──────── MATERIAL PROVIDED ────────

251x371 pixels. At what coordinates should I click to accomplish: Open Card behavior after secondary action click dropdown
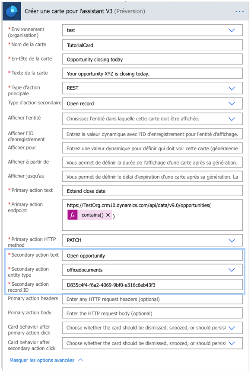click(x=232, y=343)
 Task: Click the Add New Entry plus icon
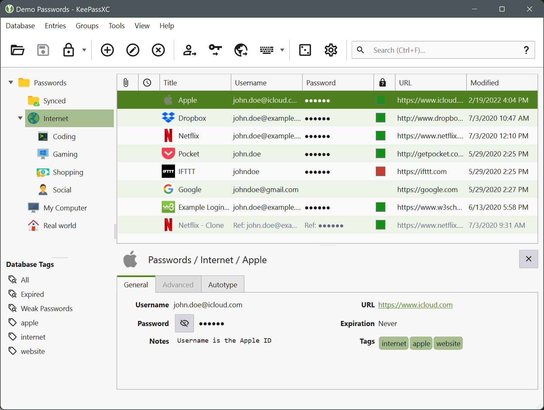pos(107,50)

────────
──────── MATERIAL PROVIDED ────────

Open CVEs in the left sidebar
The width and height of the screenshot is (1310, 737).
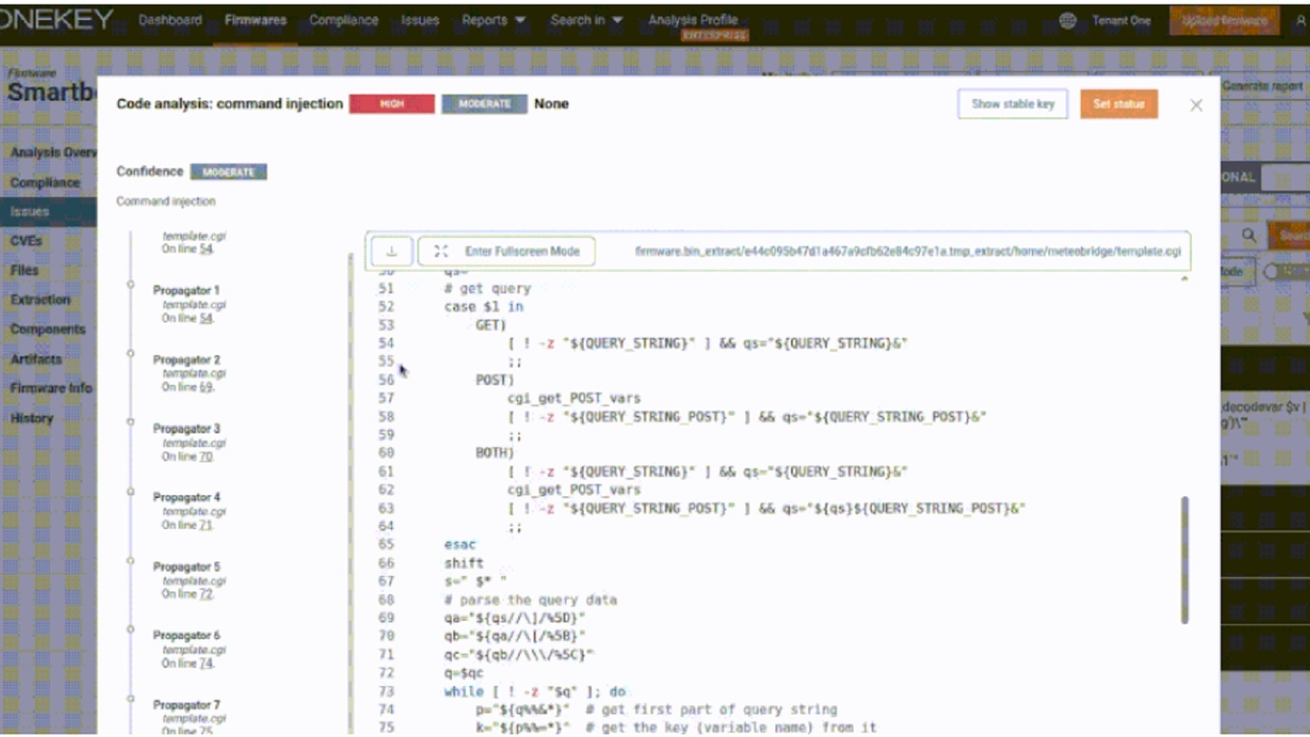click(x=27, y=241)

────────

» TO DO: Return the items from the line with "Open CVEs in the left sidebar" up to and including the line with "click(x=27, y=241)", repeated word for word. Leave the pictures out of your answer.

» OUTPUT OF THE TASK:
Open CVEs in the left sidebar
The width and height of the screenshot is (1310, 737).
click(x=27, y=241)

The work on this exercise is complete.